C. Natural history: This is now better understood with different trajectories for subgroups, and loss of milestones, but also trajectories for outcome measures used in trials.
D. Outcome measure selection: information is now available on clinical meaningfulness. Furthermore, outcome measure analysis at baseline allow including patients most likely to show therapeutic effects and upper limb functions are now available and used in trials.
E. Biomarkers: for dystrophin both the amount and the distribution is relevant information.Biopsies should be minimized (the number and amount) as they are burdensome. Magnetic resonance can be used to study muscle quality. Biomarkers in the blood are still exploratory and more work is needed.

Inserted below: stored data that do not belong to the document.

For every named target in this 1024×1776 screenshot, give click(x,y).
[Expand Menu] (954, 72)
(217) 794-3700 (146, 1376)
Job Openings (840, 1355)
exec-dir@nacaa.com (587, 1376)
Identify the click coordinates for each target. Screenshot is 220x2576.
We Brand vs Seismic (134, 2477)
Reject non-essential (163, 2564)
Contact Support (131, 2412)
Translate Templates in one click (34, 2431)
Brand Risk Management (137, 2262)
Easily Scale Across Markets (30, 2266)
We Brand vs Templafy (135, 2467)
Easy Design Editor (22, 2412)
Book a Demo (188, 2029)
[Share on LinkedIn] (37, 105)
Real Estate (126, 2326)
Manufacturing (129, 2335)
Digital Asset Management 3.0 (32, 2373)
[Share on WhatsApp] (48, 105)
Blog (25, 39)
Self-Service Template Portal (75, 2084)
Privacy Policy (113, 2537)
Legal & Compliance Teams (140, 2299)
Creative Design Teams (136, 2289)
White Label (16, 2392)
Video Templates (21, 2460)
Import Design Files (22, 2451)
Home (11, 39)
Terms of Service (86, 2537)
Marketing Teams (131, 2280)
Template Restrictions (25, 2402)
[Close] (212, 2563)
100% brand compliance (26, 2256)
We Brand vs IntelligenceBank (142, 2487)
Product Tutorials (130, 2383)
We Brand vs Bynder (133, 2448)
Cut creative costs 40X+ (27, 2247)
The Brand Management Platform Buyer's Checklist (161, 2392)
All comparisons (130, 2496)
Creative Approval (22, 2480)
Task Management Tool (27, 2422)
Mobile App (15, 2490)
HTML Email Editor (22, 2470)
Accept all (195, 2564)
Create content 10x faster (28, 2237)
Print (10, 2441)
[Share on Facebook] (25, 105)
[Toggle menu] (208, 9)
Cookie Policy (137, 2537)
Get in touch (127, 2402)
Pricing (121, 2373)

F. Trial design: Most innovative designs can be used to reduce the number of patients and make results more informative. Steroids are standard of care so most treatments are tested on top of steroids. There are now also trials in Becker patients. Not mentioned here but important to note: at the @Parent_Project meeting Eugenio Mercuri presented on the trial results of the givinostat trial. This was a 72 weeks placebo controlled trial that showed significant differences on the primary and secondary endpoints. However… Eugenio presented that they have now done an analysis: what if the trial had lasted only for 48 weeks? Then they would NOT have been able to detect a significant difference. This underlines the need for long trials in Duchenne even though this increases the burden.
G. Cardiomyopathy: A new section, because there are now more therapeutic developments to treat heart pathology in both early and late stage dystrophinopathy. More work is needed for biomarkers and reaching consensus and studying natural history (current focus of @DuchenneUK)
H. Gene therapy: This is another new section, now that gene therapy trials are ongoing and a gene therapy product is approved. The challenges are outlined: the abundance of muscle mass and the size of the dystrophin protein code.
The draft guidance stresses the need to study and monitor the immune response to the gene therapy. Furthermore, there should be even more focus on measuring clinical benefit as repeat treatment for now is not possible.
A massive amount of work – I was only a small piece in one working group. I commend the leaders who coordinated this work (herding cats!) and finalized the guidance document and also provided this executive summary.